The student David González Jiménez obtained an EXCELLENT grade


The student David González Jiménez obtained an EXCELLENT grade


The student David González Jiménez obtained an EXCELLENT grade



  • Thesis title: A Hybrid Methodology for Fault Detection and Diagnosis in Railway Traction Systems: Integrating Data-driven and Physics-based models


  • Presidency: Jose Alfonso Antonino Daviu (Universitat Politècnica de València)
  • Vocal: Txomin Nieva Fatela (CAF POWER & AUTOMATION)
  • Vocal: Daniel Moríñigo Sotelo (Universidad de Valladolid)
  • Vocal: Oliver Wallscheid (Universität Paderborn)
  • Secretary: Fernando Garramiola Alday (Mondragon Unibertsitatea)


This PhD Thesis focuses on the analysis of physics-based and field data models to design fault detection and diagnosis (FDD) strategies in railway traction systems. In general terms, it addresses a significant challenge in industrial AI, which is the lack of quality and availability of field data, mainly due to the absence of data related to different failure modes of traction equipment. The research delves into the opportunities and challenges associated with the hybridization of synthetic data generated through simulation tools with field data from railway applications, aiming to improve the accuracy and effectiveness of data-driven FDD strategies.

The state-of-the-art review demonstrates that current research has implemented hybrid strategies based on data and physics-based models as a clear alternative to overcome the lack of real field data in industrial equipment. However, in most of these approaches, simulation models are generated ad-hoc for synthetic data creation. Furthermore, these studies lack a standardized workflow and do not specifically address the railway sector. Therefore, the main scientific contribution of this work lies in the design of a standardized methodology that allows the integration of simulation platforms previously validated by companies with real field data when available.
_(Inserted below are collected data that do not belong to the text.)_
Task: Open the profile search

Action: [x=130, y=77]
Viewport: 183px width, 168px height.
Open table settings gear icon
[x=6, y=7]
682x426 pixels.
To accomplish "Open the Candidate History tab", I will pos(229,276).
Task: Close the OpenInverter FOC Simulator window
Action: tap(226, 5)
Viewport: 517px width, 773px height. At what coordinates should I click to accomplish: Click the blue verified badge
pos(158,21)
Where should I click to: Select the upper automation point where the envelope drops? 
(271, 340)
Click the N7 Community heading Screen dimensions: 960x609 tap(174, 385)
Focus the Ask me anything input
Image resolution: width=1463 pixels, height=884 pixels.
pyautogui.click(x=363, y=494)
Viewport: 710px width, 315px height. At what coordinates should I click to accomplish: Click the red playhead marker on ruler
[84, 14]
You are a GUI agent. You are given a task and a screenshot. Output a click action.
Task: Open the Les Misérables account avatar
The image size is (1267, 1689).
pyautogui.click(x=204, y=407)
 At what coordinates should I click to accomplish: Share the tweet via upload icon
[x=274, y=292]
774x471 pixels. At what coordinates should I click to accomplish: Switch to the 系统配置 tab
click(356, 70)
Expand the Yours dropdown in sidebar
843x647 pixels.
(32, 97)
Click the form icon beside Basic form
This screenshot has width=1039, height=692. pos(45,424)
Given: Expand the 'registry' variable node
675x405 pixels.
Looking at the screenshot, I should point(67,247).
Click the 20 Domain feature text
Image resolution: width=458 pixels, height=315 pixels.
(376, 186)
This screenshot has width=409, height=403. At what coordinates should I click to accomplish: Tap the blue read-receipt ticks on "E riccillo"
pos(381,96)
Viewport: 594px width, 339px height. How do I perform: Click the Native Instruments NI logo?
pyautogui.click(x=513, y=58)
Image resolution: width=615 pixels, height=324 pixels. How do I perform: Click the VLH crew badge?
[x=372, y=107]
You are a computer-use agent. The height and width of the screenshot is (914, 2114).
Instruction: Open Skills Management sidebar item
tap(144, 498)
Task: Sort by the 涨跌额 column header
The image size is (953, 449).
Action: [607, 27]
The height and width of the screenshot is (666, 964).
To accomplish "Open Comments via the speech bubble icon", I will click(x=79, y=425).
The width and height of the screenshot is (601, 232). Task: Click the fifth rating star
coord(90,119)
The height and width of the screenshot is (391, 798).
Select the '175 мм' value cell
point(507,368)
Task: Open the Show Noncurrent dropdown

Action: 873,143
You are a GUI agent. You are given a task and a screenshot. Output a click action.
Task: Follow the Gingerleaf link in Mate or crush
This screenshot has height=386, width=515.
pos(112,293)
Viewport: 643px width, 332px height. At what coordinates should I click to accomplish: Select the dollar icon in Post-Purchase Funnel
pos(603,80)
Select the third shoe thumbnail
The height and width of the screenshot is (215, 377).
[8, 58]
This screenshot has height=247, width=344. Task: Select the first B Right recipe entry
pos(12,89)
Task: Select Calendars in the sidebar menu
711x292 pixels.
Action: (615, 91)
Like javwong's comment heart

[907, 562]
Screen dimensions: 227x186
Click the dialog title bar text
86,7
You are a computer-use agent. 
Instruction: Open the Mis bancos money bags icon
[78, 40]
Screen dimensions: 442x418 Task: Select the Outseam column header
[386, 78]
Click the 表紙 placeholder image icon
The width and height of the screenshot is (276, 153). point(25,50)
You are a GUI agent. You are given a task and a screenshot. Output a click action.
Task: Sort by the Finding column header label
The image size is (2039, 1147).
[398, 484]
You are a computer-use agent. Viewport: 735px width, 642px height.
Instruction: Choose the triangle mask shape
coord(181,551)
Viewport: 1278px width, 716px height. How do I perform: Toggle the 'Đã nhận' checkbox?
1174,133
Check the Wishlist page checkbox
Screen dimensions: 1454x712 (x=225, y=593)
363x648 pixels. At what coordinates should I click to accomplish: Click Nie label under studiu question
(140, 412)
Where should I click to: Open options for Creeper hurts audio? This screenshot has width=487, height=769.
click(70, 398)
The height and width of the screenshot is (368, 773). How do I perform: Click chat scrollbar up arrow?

In summary, this methodology proposes guidelines to reuse and extend the use of simulation platforms based on physics-based models used throughout the life cycle of railway traction equipment to address the challenge of data scarcity and design health management strategies for company assets.

This new methodology, called SI-CRISP-DM, derived from the CRISP-DM standard, is implemented in three different use cases defined by the industrial partner collaborating in this thesis. The first use case examines the applicability of these guidelines in a Data Mining project in the railway sector. Specifically, a strategy is designed to detect and diagnose low-frequency oscillation events in traction equipment powered by AC catenaries. Due to the lack of quality data to detect these anomalous events with traditional techniques, a data-driven approach is proposed using real field data to train supervised classification algorithms through machine learning.

The second and third use cases demonstrate the potential of the SI-CRISP-DM methodology by reusing different physics-based models to generate synthetic data and hybridize them with real field data when available. In the second use case, a strategy is developed to detect thermal anomalies in the traction inverter using machine learning by modifying a simulation model called HDET to generate synthetic data. This tool has been previously used by the industrial partner in the design stages of the traction equipment. Simultaneously, in the third use case, a Hardware-in-the-Loop platform is used as a source of synthetic data, allowing the use of commercial controllers and more faithfully emulating the traction equipment. This ensures the data quality for training machine learning algorithms.